Atahualpa

    Atahualpa según un retrato hecho por un miembro de la expedición de Pizarro.

    Atahualpa (h.1500-1533), último monarca del imperio inca en el Perú, llevó al país a una guerra civil y fue testigo de la llegada de los conquistadores españoles.

    Hijo menor del inca Huayna Cápac y de la princesa de Quito, Túpac Paclla, nació en Cusco en torno al año 1500. Tras recibir una educación militar, Atahualpa acompañó a su padre en la conquista de Quito. Cuando en 1525 el soberano Huayna murió, el imperio quedó repartido entre sus dos hijos. Atahualpa heredó la zona norte del imperio inca, en contra de la voluntad de su hermanastro, Huáscar, soberano de Cusco, quien quería acaparar todo el poder.

    Las continuas rivalidades entre ambos hermanos derivaron en una guerra civil que comenzó en 1527. Durante la contienda Atahualpa intentó sin éxito pactar una tregua con Huáscar, quedando el imperio inca sumido en un cruento enfrentamiento. Este hecho facilitó la conquista por parte de los españoles.

    La lucha armada entre los hermanos concluyó en el año 1532 con la victoria de Atahualpa en la batalla de Quipaypán, tras la cual se proclamó jefe supremo. Por orden suya, Huáscar fue ejecutado, al igual que todos los familiares que pudieran arrebatarle el poder. Aparentemente, nadie podía ya amenazar su posición al mando del imperio.
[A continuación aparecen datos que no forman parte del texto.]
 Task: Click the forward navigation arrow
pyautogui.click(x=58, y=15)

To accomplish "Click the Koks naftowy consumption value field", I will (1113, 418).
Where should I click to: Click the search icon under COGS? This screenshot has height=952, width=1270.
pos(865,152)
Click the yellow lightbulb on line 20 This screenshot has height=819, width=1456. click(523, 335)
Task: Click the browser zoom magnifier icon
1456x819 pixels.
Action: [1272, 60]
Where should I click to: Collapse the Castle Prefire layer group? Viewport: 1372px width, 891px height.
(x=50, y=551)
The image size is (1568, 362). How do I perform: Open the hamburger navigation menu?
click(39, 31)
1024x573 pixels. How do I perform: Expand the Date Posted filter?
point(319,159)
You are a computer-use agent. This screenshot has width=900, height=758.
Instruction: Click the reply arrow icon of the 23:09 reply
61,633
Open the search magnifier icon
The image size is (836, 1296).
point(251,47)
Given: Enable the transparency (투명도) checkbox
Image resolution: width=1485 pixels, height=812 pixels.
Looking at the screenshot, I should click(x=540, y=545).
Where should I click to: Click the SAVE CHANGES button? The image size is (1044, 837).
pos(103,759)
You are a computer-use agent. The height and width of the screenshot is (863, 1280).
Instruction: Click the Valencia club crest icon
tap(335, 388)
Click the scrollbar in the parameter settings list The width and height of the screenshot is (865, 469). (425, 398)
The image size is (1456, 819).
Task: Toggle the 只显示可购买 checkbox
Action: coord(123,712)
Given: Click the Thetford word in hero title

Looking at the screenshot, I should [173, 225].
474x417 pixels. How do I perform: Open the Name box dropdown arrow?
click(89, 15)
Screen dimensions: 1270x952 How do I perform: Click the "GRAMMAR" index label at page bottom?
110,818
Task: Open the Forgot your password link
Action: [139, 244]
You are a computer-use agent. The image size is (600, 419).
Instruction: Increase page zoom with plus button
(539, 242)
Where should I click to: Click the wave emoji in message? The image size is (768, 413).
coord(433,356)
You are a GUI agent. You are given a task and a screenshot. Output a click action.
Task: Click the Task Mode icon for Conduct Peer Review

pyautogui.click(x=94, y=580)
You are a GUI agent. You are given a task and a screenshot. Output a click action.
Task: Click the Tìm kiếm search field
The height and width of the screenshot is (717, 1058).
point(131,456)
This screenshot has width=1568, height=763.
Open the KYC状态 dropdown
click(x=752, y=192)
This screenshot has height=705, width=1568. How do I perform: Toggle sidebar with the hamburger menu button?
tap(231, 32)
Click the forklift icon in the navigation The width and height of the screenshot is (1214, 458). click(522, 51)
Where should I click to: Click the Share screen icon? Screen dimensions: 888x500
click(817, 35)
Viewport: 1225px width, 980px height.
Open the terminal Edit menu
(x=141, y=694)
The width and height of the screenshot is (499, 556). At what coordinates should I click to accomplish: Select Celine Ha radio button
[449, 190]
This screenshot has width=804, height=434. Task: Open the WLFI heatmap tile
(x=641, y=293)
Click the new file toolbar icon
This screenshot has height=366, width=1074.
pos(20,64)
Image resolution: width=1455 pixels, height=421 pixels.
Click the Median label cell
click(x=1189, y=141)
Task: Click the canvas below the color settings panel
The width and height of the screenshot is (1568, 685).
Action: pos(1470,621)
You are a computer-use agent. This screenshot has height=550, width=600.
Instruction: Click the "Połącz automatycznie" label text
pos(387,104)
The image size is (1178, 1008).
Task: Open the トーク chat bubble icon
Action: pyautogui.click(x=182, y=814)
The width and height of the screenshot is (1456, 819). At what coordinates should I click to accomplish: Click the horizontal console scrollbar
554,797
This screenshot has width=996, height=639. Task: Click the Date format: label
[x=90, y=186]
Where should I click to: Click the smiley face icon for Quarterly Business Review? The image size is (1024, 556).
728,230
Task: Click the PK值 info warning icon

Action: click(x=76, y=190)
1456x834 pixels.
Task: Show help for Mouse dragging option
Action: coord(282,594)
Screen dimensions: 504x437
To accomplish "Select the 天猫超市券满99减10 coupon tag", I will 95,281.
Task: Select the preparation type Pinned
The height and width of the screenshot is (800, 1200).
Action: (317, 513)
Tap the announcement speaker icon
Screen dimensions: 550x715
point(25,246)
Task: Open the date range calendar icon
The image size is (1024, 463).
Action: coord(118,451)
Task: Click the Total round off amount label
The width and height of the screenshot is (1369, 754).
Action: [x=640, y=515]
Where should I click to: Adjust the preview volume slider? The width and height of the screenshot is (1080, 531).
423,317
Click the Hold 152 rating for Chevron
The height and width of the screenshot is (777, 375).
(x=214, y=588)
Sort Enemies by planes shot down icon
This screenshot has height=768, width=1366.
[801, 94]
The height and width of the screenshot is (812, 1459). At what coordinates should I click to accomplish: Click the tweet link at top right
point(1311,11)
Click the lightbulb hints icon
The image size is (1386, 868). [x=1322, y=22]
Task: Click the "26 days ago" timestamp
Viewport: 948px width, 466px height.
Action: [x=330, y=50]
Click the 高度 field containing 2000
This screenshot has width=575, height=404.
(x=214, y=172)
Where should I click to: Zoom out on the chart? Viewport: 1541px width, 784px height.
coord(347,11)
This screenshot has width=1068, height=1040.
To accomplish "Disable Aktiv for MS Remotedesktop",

    Sin embargo, y simultáneamente, el conquistador español Francisco Pizarro se benefició de estas discordias internas para ocupar el norte del Perú con sus tropas. Poco después, una emboscada española logró apresar a Atahualpa en Cajamarca. En un principio el explorador español pidió un cuantioso rescate por la liberación del soberano inca, pero posteriormente lo condenó a morir en la hoguera acusándole de idolatría, conspiración y fratricidio.

    Dicha condena fue conmutada por la de estrangulación después de que Atahualpa accediera a convertirse al cristianismo. Fue ajusticiado en Cajamarca el día 29 de agosto de 1533.